Buluşma noktamız Trabzon Havaalanı. Rehberlerimiz sizi havaalanında ve otogarda karşılayacak. Buluşup tanıştıktan sonra Sümela Manastırı’na doğru yola çıkıyoruz. Yaklaşık 1 saat sonra manastıra varmış olacağız. Yol süresince rehberimiz size manastırın özelliklerinden, bölge kültüründen ve folklorik yapısından bahsedecek. Manastıra vardığınızda alacağınız bilgiler pekişecek. Manastır gezimizden sonra dönüş yolunda Coşandere tesislerinde yöresel yemekleriyle tanınan otantik bir lokantada öğle yemeği yiyeceğiz. Yemekte kullanılan hemen her şey doğada ekolojik olarak üretiliyor. Lokantamız Manastıra sadece 20 dakika uzaklıkta. Çaylarımızı yudumladıysak yola çıkma vakti geldi demektir. Yaklaşık 5 saatlik bir yolculuk yapacağız ve Maçahel’deki pansiyonumuza yerleşeceğiz. Yol biraz uzun olduğundan ara molalarımız olacak. Rehberimiz sizlere Fotoğraf çekebileceğiniz yerleri hatırlatacaktır fakat sizin fotoğraf çekmek istediğiniz özel yerler olursa durmak için rehberden rica edebilirsiniz.

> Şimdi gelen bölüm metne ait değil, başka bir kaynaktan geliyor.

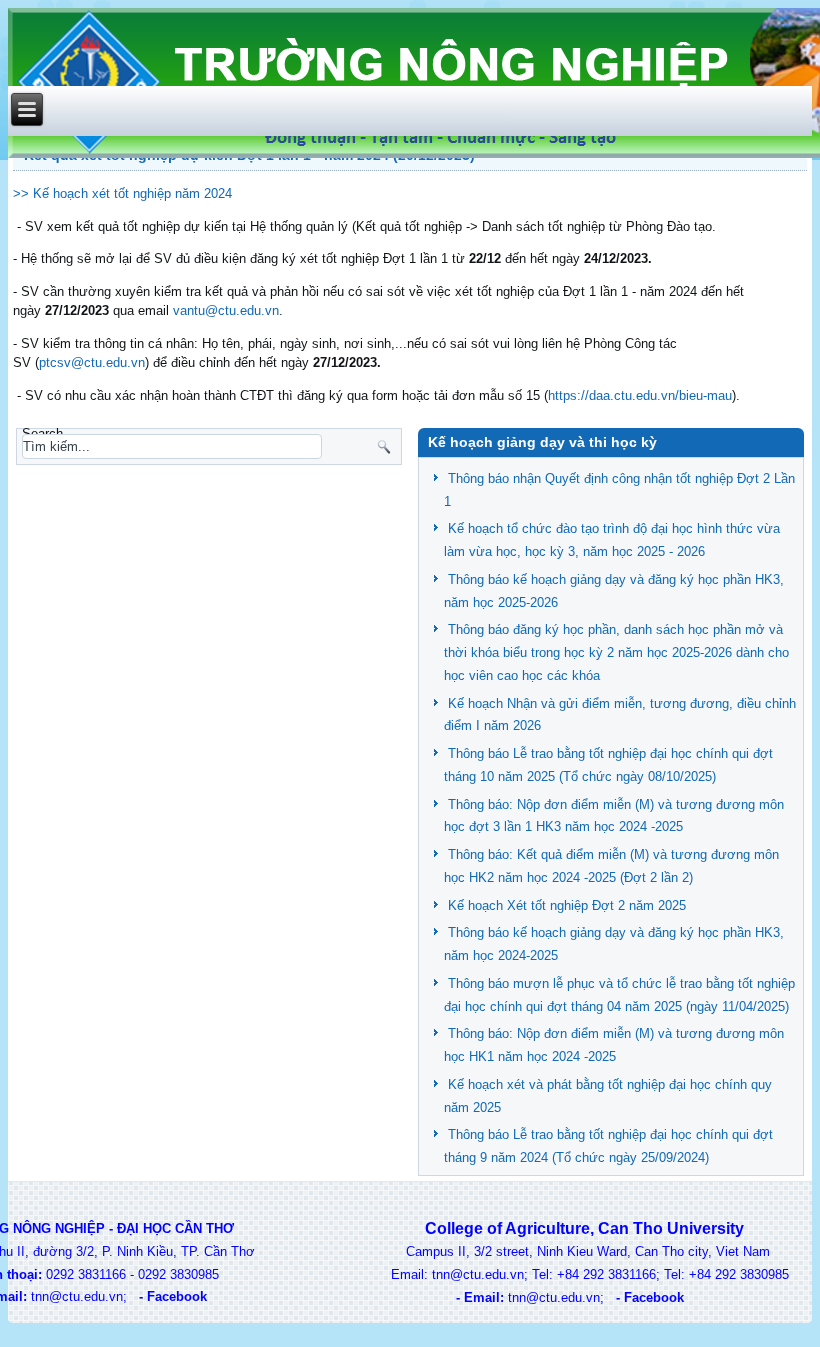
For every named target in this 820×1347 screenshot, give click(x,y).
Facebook (177, 1296)
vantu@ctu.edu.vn (226, 310)
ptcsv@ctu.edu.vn (92, 362)
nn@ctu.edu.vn (79, 1296)
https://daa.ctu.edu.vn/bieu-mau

1780 metre yüksekliğinde bir geçitten aşarak Maçahel vadisine ulaşıyoruz. Karçal dağlarının uzantılarından biri olan bu tepede 10 dakikalık mola vereceğiz. Borçka KARAGÖL’ü ve eşsiz güzelliği ile Acar yaylasını, uzaklardan süzülerek dökülen şelaleyi ve vadinin diğer tarafındaki Maçahel vadisini kuşbakışı seyredip yola çıkıyoruz. Rehberiniz yol boyunca sizlere vadiyi ve vadi ile ilgili bilgiler verecektir sorularınızı hazır ediniz . Yolculuk ve heyecanın sizi nasıl acıktırmış olabileceğini bildiğimiz için geleneksel Gürcü yemekleriyle donatılmış bir masa sizleri bekliyor olacak.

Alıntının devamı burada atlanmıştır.